Klein-Glienicke, Exklave zu Berlin, aber Potsdam gehörig, hat nur 585 Einwohner. Früher fernab gelegen, heute ein erstklassiger Siedlungsbereich mit beiderseitigen Anbindungen zur Brandenburgischen wie zur Deutschen Hauptstadt. Wir nehmen den Aufstieg zur Loggia Alexandra auf den Böttcherberg und haben die vorletzte Anhöhe erreicht. Die letzten drei Kilometer fordern noch einmal eine Anstrengung, derweil wir den Schäferberg „erklimmen“, der zwar kein Gipfelkreuz, dafür aber einen 212 m hohen Fernmeldeturm (Bj. 1961-63) trägt, der noch immer für Betrieb ist und von einer Tochterfirma der Telekom geführt wird. Der Turm ist öffentlich nicht zugänglich, aber ich durfte 1969 für 3 Tage dort Gast sein und die Funksendeanlagen in Augenschein nehmen. Nach dem letzten Umbau 2017 dürfte vom damaligen Turm-Innern wohl kaum etwas übriggeblieben sein.

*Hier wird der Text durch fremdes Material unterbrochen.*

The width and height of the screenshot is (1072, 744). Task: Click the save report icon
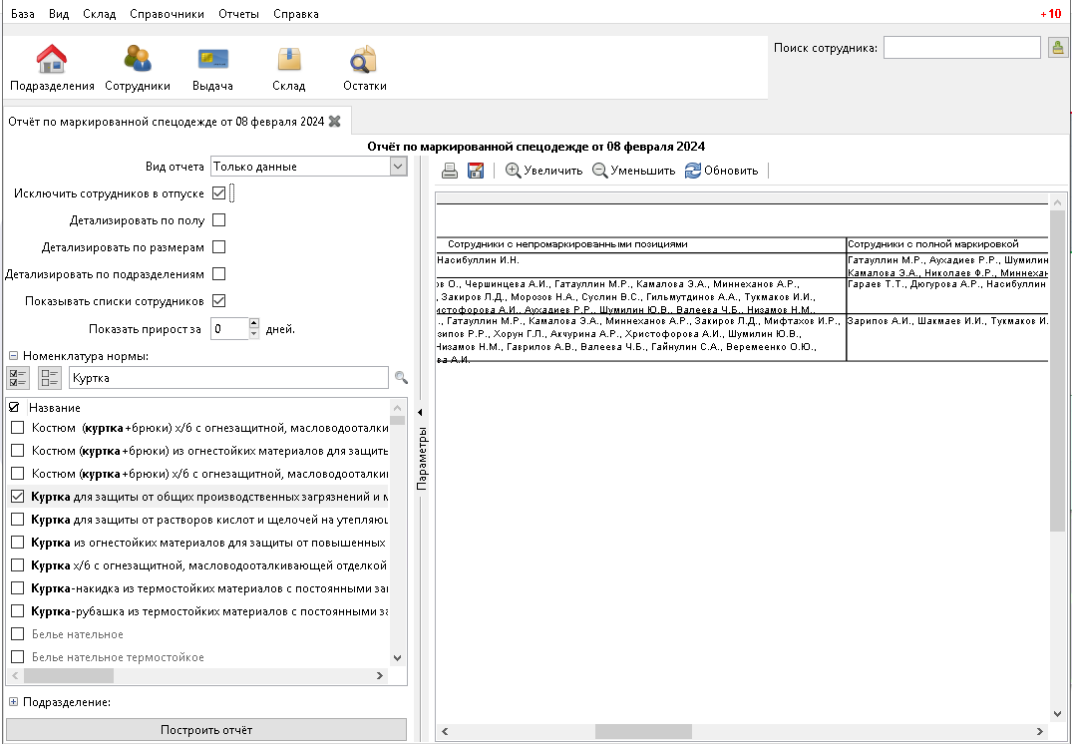(476, 171)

Ein paar hundert Meter noch und wir waren am Ausgangsort. Die 11,4 km haben wir im Zeit-Limit von 1:48:01 bei 130 Höhenmetern und ungefähr 10 Verweilpausen an besichtigungswürdigen Stätten „erledigt“.
Schlussendlich die Rubrum-Erklärung (Betreffzeile): Wir sind einige Meter auf dem Geläuf des Havelhügellaufs im umgekehrten Sinne (also rückwärts) gelaufen – hat kaum jemand gemerkt, denn das sieht ganz anders aus. Aber die anderen 10.800 m waren genau das Sahnehäubchen, dass wir in Form von Maritas vorzüglichem Eierlikör-Gugelhupf serviert bekamen. Da soll noch jemand sagen, dass es sich nicht lohnt, mitten in der Nacht um ½ 8 morgens aufzustehen, um zu laufen, dank Marita.